The goal is to restate all of the records below word for word.

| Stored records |
──────────

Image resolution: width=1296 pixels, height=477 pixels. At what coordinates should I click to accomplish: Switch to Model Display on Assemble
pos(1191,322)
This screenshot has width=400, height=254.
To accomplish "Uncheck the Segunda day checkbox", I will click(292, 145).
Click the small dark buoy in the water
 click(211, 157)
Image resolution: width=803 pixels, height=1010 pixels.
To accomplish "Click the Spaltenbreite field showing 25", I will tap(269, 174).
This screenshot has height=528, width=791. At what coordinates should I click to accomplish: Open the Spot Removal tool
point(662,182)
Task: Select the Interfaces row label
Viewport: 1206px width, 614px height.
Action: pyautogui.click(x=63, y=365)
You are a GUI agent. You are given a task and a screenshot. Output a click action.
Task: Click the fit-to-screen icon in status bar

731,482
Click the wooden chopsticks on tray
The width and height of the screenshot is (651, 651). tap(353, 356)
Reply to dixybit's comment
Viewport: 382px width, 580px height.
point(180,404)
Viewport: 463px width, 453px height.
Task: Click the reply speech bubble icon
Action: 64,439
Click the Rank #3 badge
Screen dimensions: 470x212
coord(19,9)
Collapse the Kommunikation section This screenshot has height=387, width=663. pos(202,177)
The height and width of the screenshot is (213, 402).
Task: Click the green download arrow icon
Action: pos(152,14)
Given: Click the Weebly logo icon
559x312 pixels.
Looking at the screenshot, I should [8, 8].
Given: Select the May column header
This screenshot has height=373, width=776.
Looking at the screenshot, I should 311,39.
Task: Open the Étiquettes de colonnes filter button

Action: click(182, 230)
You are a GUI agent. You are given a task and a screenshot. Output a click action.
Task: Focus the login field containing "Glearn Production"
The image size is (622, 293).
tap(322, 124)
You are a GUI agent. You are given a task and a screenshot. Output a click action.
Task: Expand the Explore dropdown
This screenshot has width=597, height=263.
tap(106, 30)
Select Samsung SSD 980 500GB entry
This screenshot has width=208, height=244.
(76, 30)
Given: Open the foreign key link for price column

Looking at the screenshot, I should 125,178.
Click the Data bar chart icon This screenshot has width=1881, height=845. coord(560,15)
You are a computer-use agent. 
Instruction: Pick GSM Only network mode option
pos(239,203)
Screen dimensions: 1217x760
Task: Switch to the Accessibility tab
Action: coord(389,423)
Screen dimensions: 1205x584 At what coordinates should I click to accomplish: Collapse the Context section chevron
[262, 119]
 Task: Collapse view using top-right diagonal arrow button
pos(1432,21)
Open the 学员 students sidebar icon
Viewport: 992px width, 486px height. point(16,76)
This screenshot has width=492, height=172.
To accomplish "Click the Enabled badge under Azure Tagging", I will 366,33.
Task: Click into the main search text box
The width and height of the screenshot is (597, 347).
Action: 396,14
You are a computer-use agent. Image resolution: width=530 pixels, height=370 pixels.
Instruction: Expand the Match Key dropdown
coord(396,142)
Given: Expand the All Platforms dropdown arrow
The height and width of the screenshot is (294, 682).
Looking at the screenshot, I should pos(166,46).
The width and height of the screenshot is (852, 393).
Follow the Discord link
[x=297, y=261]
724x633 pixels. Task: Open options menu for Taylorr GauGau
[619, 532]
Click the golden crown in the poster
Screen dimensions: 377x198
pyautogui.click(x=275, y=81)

──────────

| Written solution |
Image resolution: width=1296 pixels, height=477 pixels. At what coordinates should I click to accomplish: Switch to Model Display on Assemble
pos(1191,322)
This screenshot has width=400, height=254.
To accomplish "Uncheck the Segunda day checkbox", I will click(292, 145).
Click the small dark buoy in the water
 click(211, 157)
Image resolution: width=803 pixels, height=1010 pixels.
To accomplish "Click the Spaltenbreite field showing 25", I will tap(269, 174).
This screenshot has height=528, width=791. At what coordinates should I click to accomplish: Open the Spot Removal tool
point(662,182)
Task: Select the Interfaces row label
Viewport: 1206px width, 614px height.
Action: pyautogui.click(x=63, y=365)
You are a GUI agent. You are given a task and a screenshot. Output a click action.
Task: Click the fit-to-screen icon in status bar

731,482
Click the wooden chopsticks on tray
The width and height of the screenshot is (651, 651). tap(353, 356)
Reply to dixybit's comment
Viewport: 382px width, 580px height.
point(180,404)
Viewport: 463px width, 453px height.
Task: Click the reply speech bubble icon
Action: 64,439
Click the Rank #3 badge
Screen dimensions: 470x212
coord(19,9)
Collapse the Kommunikation section This screenshot has height=387, width=663. pos(202,177)
The height and width of the screenshot is (213, 402).
Task: Click the green download arrow icon
Action: pos(152,14)
Given: Click the Weebly logo icon
559x312 pixels.
Looking at the screenshot, I should [8, 8].
Given: Select the May column header
This screenshot has height=373, width=776.
Looking at the screenshot, I should 311,39.
Task: Open the Étiquettes de colonnes filter button

Action: click(182, 230)
You are a GUI agent. You are given a task and a screenshot. Output a click action.
Task: Focus the login field containing "Glearn Production"
The image size is (622, 293).
tap(322, 124)
You are a GUI agent. You are given a task and a screenshot. Output a click action.
Task: Expand the Explore dropdown
This screenshot has width=597, height=263.
tap(106, 30)
Select Samsung SSD 980 500GB entry
This screenshot has width=208, height=244.
(76, 30)
Given: Open the foreign key link for price column

Looking at the screenshot, I should 125,178.
Click the Data bar chart icon This screenshot has width=1881, height=845. coord(560,15)
You are a computer-use agent. 
Instruction: Pick GSM Only network mode option
pos(239,203)
Screen dimensions: 1217x760
Task: Switch to the Accessibility tab
Action: coord(389,423)
Screen dimensions: 1205x584 At what coordinates should I click to accomplish: Collapse the Context section chevron
[262, 119]
 Task: Collapse view using top-right diagonal arrow button
pos(1432,21)
Open the 学员 students sidebar icon
Viewport: 992px width, 486px height. point(16,76)
This screenshot has width=492, height=172.
To accomplish "Click the Enabled badge under Azure Tagging", I will 366,33.
Task: Click into the main search text box
The width and height of the screenshot is (597, 347).
Action: 396,14
You are a computer-use agent. Image resolution: width=530 pixels, height=370 pixels.
Instruction: Expand the Match Key dropdown
coord(396,142)
Given: Expand the All Platforms dropdown arrow
The height and width of the screenshot is (294, 682).
Looking at the screenshot, I should pos(166,46).
The width and height of the screenshot is (852, 393).
Follow the Discord link
[x=297, y=261]
724x633 pixels. Task: Open options menu for Taylorr GauGau
[619, 532]
Click the golden crown in the poster
Screen dimensions: 377x198
pyautogui.click(x=275, y=81)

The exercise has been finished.